Cost Effectiveness of PET/CT

PET/CT is a potentially important but very expensive investigation. High end PET/CT systems cost anywhere between 2.5 and 3 million dollars and operational costs including service costs are substantial. The only one systematic review looking at the economic evaluation on the use of PET/CT for cancer staging had disappointing results. [47] However, the review did not include any of the urological malignancies and the methodology used for analysis was also questionable.

Future Perspectives

Though more expensive than CT, the advantages of MRI include reduced radiation exposure and the ability to measure tissue properties such as diffusion, enhancement and specific metabolites with high resolution.
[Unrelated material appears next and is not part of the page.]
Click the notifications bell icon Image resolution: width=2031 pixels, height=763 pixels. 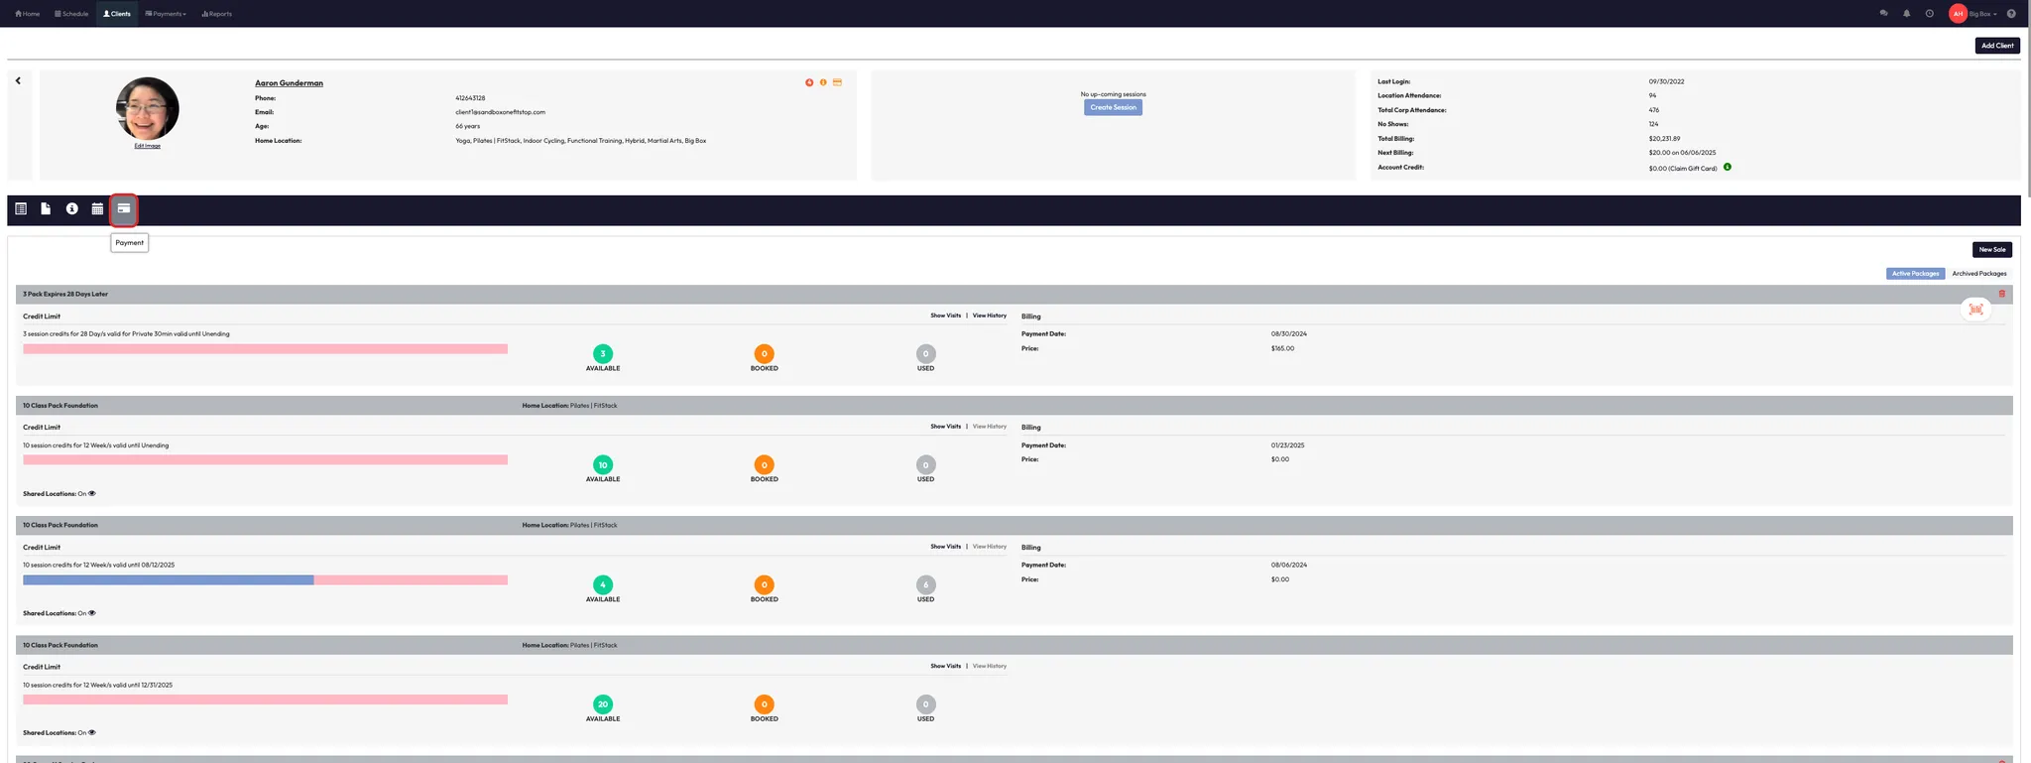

Hence, the hybrid imaging modality of PET/MRI combines the highest anatomical detail as well as biochemical and functional information provided by MRI with the metabolic, molecular, and physiologic information from PET. The first PET/MRI was initiated into clinical use in 2007for imaging the brain and since then technical advancements have paved the way for its use for molecular imaging in oncology. [48] In a preliminary study, 68 Gallium-prostate specific membrane antigen tagged PET/MRI proved superior than PET/CT in detecting local recurrence including lymph node metastasis < 10 mm in cases of biochemical failure following primary treatment of prostate cancer. [49]


PET/CT in urological oncology is challenging because of the urinary excretion of many tracers. The only accepted indication for 18 F-FDG PET/CT is for the evaluation of postchemotherapy residual masses in seminomatous GCT. Novel radiotracers like 124 Girentuximab may be used for the diagnosis of clear cell RCC. 11 C-choline PET/CT has emerged as a powerful tool for assessment of biochemical relapse in prostate cancer. FDG PET/CT has also shown improved sensitivity and specificity for detection of metastatic disease in renal, bladder and penile cancer. Development of new radiotracers together with technological advances and further studies including economic evaluation are needed to further establish the role of PET/CT in the management of urological malignancies.